12 et 10 - Hauts immeubles du XVIIe siècle, retouchés aux siècles suivants, correspondant aux façades incurvées de l'ancienne rue du Petit-Maure.
8 et 6 - La maison formant l'angle avec la rue de la Tonnelle répond au standard des années 1770-1820. Plus à droite, l'auberge Saint-Pierre présente un encorbellement marqué ; comme sur la maison n° 3 bis, son colombage est formé de croisillons de bois sophistiqués prenant souvent la forme de croix de Saint-André, mais les poutres sont peu ornées. Le pan de bois n'est pas une construction autonome, mais il s'appuie sur de forts murs de pierre. En 2011, le propriétaire effectuant des travaux dans
la cave a découvert un trésor constitué par 18 pièces frappées à
l'époque de François 1 er et de Henri II, vraisemblablement un magot
enfoui par un habitant qui fuyait la ville au début des guerres
de Religion et qui n'est pas revenu.
4 - Daté de 1610.
3 - Curieuse petite maison incrustée dans un angle et datée de 1678 sur une lucarne. Rez-de-chaussée transformé.
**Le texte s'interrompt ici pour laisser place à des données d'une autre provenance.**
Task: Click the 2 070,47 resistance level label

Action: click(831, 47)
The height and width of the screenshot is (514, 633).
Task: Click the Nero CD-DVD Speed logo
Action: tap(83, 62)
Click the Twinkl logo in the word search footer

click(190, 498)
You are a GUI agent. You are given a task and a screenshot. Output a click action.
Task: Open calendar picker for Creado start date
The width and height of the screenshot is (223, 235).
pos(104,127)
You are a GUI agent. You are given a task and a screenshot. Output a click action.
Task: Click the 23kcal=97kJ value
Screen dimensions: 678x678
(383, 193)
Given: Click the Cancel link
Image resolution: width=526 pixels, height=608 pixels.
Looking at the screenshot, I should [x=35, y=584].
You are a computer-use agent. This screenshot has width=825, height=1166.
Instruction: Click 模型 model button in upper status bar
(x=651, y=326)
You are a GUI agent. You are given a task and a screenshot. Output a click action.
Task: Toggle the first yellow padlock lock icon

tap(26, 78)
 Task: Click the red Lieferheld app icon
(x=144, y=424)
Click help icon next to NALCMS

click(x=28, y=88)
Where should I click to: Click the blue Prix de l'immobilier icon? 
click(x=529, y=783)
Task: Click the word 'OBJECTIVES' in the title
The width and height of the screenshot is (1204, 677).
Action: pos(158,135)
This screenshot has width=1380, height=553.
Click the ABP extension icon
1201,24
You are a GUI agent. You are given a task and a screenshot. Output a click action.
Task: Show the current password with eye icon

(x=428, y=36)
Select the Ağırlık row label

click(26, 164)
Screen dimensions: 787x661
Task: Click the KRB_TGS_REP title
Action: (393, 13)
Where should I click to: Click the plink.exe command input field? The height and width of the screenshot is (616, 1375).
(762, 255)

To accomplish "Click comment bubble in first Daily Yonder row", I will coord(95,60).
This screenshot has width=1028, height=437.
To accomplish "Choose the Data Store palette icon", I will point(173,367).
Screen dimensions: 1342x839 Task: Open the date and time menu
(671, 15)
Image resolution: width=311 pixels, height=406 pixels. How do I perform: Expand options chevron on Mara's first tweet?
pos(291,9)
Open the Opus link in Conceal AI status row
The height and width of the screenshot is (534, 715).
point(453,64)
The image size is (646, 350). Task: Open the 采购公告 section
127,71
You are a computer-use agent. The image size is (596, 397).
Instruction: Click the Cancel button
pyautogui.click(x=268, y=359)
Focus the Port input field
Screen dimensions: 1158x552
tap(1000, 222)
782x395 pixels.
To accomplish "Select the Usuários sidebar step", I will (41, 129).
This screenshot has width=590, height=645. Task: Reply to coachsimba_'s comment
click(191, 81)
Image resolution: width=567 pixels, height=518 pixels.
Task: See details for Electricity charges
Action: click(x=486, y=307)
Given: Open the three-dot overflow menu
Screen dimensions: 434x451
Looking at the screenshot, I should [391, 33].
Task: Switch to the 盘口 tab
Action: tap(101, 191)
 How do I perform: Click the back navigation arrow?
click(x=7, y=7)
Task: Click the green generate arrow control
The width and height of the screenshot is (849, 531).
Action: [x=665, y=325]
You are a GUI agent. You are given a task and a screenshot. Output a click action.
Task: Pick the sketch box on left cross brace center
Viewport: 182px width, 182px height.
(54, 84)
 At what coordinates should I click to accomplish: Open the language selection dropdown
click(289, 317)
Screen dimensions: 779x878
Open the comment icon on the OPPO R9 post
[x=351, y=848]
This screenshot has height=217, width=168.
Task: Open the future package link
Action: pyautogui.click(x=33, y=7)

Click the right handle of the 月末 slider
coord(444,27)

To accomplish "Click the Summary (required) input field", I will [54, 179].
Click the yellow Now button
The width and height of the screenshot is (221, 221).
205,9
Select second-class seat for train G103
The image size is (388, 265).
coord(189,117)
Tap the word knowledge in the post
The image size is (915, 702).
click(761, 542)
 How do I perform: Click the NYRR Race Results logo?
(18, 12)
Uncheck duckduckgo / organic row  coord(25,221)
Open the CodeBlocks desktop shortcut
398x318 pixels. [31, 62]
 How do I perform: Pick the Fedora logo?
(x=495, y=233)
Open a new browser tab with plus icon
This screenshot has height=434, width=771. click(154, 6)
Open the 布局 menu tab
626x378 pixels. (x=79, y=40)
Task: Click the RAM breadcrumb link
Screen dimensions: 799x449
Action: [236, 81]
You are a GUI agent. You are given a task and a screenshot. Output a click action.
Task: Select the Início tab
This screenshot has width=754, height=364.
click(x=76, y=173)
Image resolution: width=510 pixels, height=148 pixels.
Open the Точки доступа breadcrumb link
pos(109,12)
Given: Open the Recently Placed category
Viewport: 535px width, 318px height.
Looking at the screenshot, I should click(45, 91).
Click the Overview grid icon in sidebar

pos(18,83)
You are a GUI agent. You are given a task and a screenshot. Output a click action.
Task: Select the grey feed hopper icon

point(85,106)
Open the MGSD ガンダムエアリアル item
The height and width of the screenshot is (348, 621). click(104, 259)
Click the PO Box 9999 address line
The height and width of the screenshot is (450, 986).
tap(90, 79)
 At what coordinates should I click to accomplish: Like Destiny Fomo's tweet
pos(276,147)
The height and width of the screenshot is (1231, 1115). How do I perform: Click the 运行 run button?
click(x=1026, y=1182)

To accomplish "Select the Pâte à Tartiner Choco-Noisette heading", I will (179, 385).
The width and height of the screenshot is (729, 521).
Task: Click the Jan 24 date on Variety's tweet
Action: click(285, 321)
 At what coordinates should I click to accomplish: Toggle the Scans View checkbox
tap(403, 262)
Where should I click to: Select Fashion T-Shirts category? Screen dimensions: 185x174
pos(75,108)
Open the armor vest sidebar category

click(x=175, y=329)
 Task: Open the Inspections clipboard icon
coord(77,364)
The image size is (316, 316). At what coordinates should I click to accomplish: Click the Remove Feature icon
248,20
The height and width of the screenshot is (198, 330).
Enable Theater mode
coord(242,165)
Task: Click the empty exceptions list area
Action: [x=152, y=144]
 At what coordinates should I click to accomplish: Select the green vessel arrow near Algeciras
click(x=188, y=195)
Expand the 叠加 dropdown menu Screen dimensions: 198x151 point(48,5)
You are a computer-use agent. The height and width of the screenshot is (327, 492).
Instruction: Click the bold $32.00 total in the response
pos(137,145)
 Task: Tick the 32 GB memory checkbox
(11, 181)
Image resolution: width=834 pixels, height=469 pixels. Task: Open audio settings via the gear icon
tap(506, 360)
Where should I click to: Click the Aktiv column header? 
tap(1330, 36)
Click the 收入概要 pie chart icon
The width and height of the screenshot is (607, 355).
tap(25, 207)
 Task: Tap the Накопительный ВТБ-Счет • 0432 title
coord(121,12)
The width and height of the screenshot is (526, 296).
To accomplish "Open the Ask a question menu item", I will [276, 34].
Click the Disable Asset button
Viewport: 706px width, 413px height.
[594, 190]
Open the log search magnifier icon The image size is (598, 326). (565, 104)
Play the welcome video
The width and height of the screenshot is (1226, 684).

Angle de la place et de la Montée du Fort - Par rapport à la maison voisine, cette demeure est beaucoup plus simple. La structure des colombages est moins sophistiquée et marquée surtout par des lignes verticales. La présence ( comme à Tours ) d'un hourdis en tuffeau met en valeur les lignes de la charpente, particulièrement remarquables sur la large façade donnant sur la montée du Fort ( à droite ). Sur ce côté l'encorbellement est très prononcé, alors qu'il est faible sur la place Saint-Pierre, où ces maisons donnaient sur une rue très étroite.
7 et 9 - Maisons très verticales, construites au XVIIe siècle sur l'emplacement de la Maison du Minage.
15-17 - Grande maison remontant au XVIIe siècle, mais seul le premier étage a gardé son état primitif.